Passage shown:
## BEGIN
Lynsey Abbott organised a pātaka kai community pantry to feed the community in Flaxmere. Photo / Paul Taylor
Lynsey Abbott organised a pātaka kai community pantry to feed the community in Flaxmere. Photo / Paul Taylor
Four Hawke's Bay pātaka kai open pantries have been providing Hawke's Bay communities with free food.
Pātaka kai, a resident-led initiative, has a range of open pantries to serve communities around New Zealand.
The term pātaka kai means storehouse or pantry in Māori.
According to Pātaka Kai Open Street Pantries, there are 117 pātaka kai in New Zealand and four throughout Hawke's Bay. The Hawke's Bay pātaka are in Flaxmere, Maraenui, EIT in Taradale, and Takapau.
"The pātaka kai is from the very old days. You would find a pātaka at the Marae, that's what I remember as a child," Lynsey Abbott, organiser of the pātaka kai in Flaxmere, said.
Individual people or organisations can set up the pantries which are stocked by anyone in the community who wants to donate.
Abbott started the pātaka kai on Livingstone Rd in Flaxmere with her husband as part of her community organisation One Voice about a year and a half ago. The pantry has since serviced more than 500 people a week throughout Hawke's Bay from Wairoa to Porangahau, she said.
## END
Set exercise 1: Return the part of the pantry article starting with "Individual people or" and going on through "Porangahau, she said.".
Set exercise 2: According to the pantry article, how many people a week has the Flaxmere pantry served?
The lines that come after this point are separate material and have no connection to the pantry article.

Stored data:
## BEGIN
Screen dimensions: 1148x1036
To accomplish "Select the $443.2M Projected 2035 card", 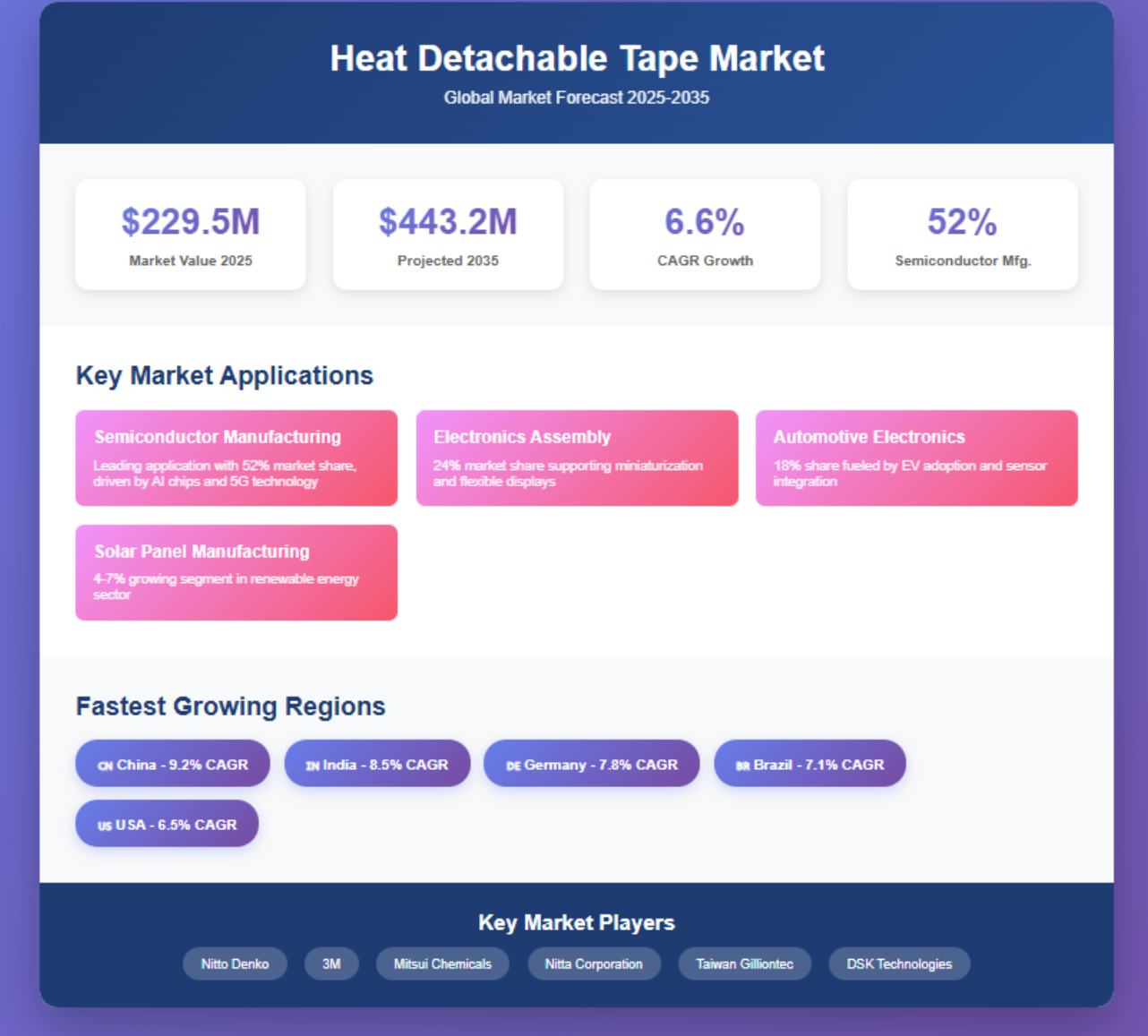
## END
Written reply 1:
Individual people or organisations can set up the pantries which are stocked by anyone in the community who wants to donate.
Abbott started the pātaka kai on Livingstone Rd in Flaxmere with her husband as part of her community organisation One Voice about a year and a half ago. The pantry has since serviced more than 500 people a week throughout Hawke's Bay from Wairoa to Porangahau, she said.

Written reply 2: More than 500 people a week.